Further, the use of the transitional phrase “comprising” is used to maintain the “open-end” claims herein, according to traditional claim interpretation. Thus, unless the context requires otherwise, it should be understood that the term “compromise” or variations such as “comprises” or “comprising”, are intended to imply the inclusion of a stated element or step or group of elements or steps but not the exclusion of any other element or step or group of elements or steps.
Such terms should be interpreted in their most expansive forms so as to afford the applicant the broadest coverage legally permissible.

Claims

1. A device for replacing the mitral valve, comprising, in combination:

a modified hyperboloid self-expanding stent-like assembly having a top and a bottom end;

operatively linked at least one of a biological adhesive and a porous coating layer;

a catheter-based delivery system; and,

wherein the bottom or pressure side of the assembly is modified to support integration with chordea for anchorage enhancement.

2. The device of claim 1, further comprising ePTFE

3. The device of claim 2, further comprising at least a shape memory alloy.

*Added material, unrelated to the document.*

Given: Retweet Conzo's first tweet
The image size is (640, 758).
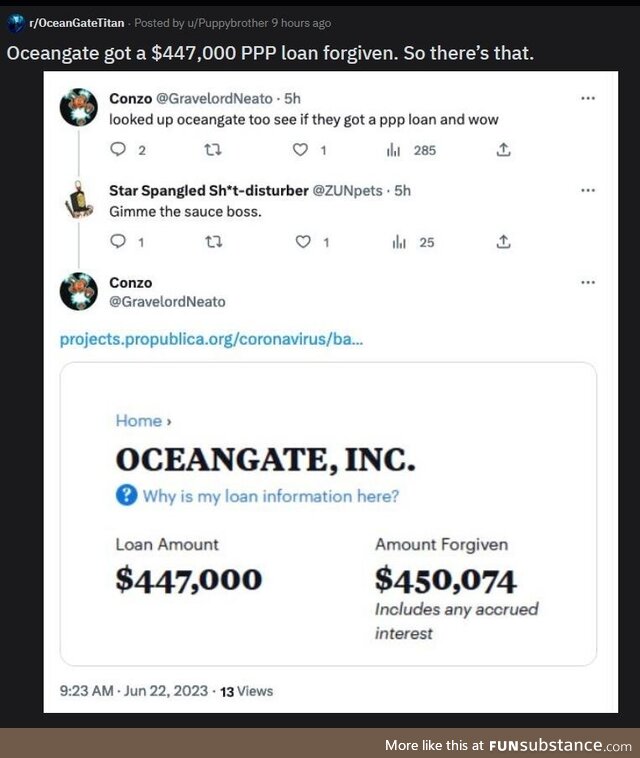Looking at the screenshot, I should (213, 150).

4. The device of claim 1, wherein the device is two-piece.

5. The device of claim 4, wherein deployment from a catheter and securement in place happens without application of damaging amounts of radial force to surrounding tissue.

6. The device of claim 5, wherein radial force is controlled and migration addressed, enabling long-term emplacement, and enhancement of the quality of life of a patient.

7. The device of claim 1, wherein tissue ingrowth is facilitated by the structure of the device.

8. In a device for mitral valve replacement which facilitates tissue attachment, the improvement which comprises, in combination:

at least a modified hyperoloid stent-like assembly, having a top portion and a bottom portion; wherein the bottom portion supports tissue ingrowth.

9. The device of claim 8, wherein the bottom portion integrates with extant chordea for anchorage attachment.

10. The device of claim 9, wherein said bottom portion is the pressure side of the stent-like assembly.

11. A method of endovascular mitral valve replacement, comprising, in combination:

providing a modified hyperboloid self-expanding stent assembly;

delivering the assembly via a catheter through a femoral-femoral cut-down; and,

emplacing the same,

whereby tissue ingrowth is facilitated.